Retail industry experts said the move, announced last week, was a step in the right direction but warned that there was more work to be done before authentication services of this type reached critical mass.
Both MasterCard and Visa have launched payment authentication services this year, promising savings of up to £55m for UK retailers, but few, if any, firms have signed up so far, according to James Roper, chief executive of the Interactive Media in Retail Group.
"As far as we are aware - and we are asking merchants the question all the time - no one has signed up to any of these services yet," he said.
"It is critical that Visa and MasterCard co-ordinate their systems, which has been talked about, but they seem to be able to talk forever without doing anything."
Roper said that retailers were interested in the services, but banks were preventing progress. "We hear that banks are planning to charge a premium to retailers that want to use these services," he said.

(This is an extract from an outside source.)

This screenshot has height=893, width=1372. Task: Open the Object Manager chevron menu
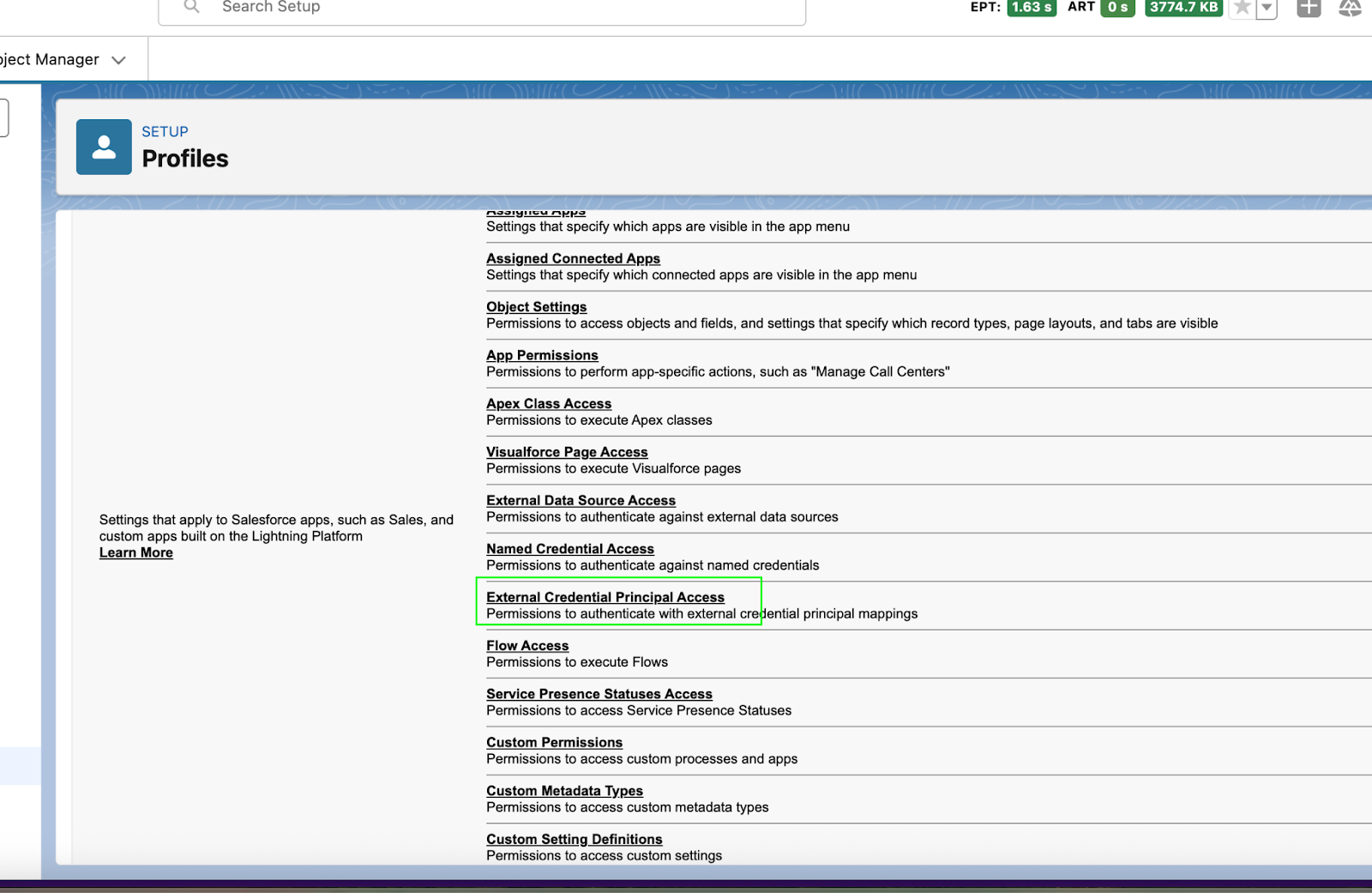click(119, 59)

"Banks have not made these services available, and with the liability shift you have to question where the motivation will come from."
Nevertheless, the WorldPay deal is a step in the right direction because it means retailers do not have to negotiate individually, Roper said.

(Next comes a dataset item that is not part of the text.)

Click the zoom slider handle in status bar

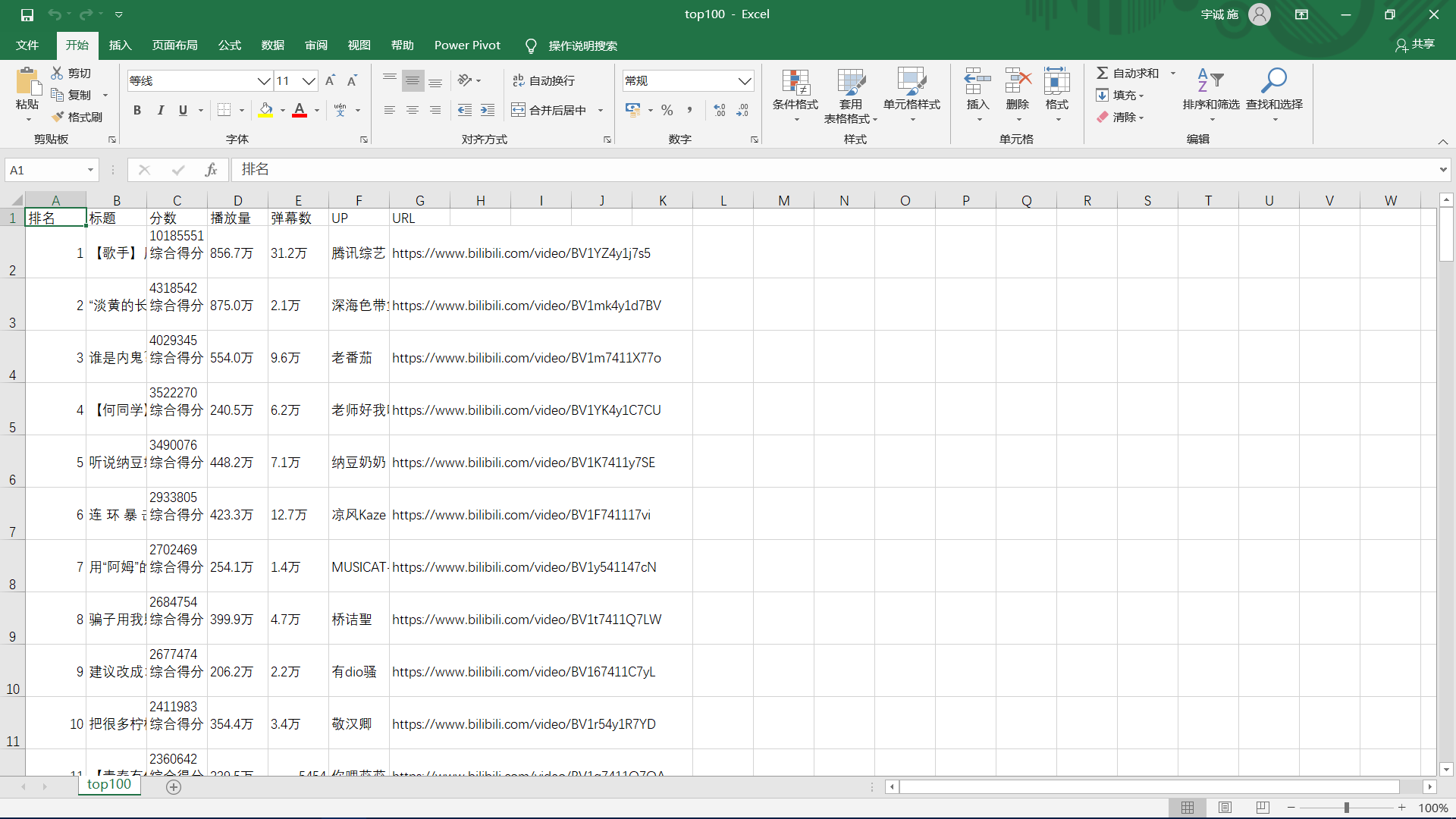click(1347, 808)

WorldPay's 17,000 merchant customers, more than half of whom are UK-based, will be able to accept a personal identification number or a password as cardholder authentication. The e-retailer will no longer be liable for the cost of transactions carried out on Web sites using fraudulent cards.
Bruce Rutherford, vice-president of e-business and emerging technologies at MasterCard International, said, "With the vast online merchant base that WorldPay brings to the table MasterCard has accelerated the adoption of Ucaf, helping WorldPay's merchants and their customers to experience a new level of security and convenience when transacting online."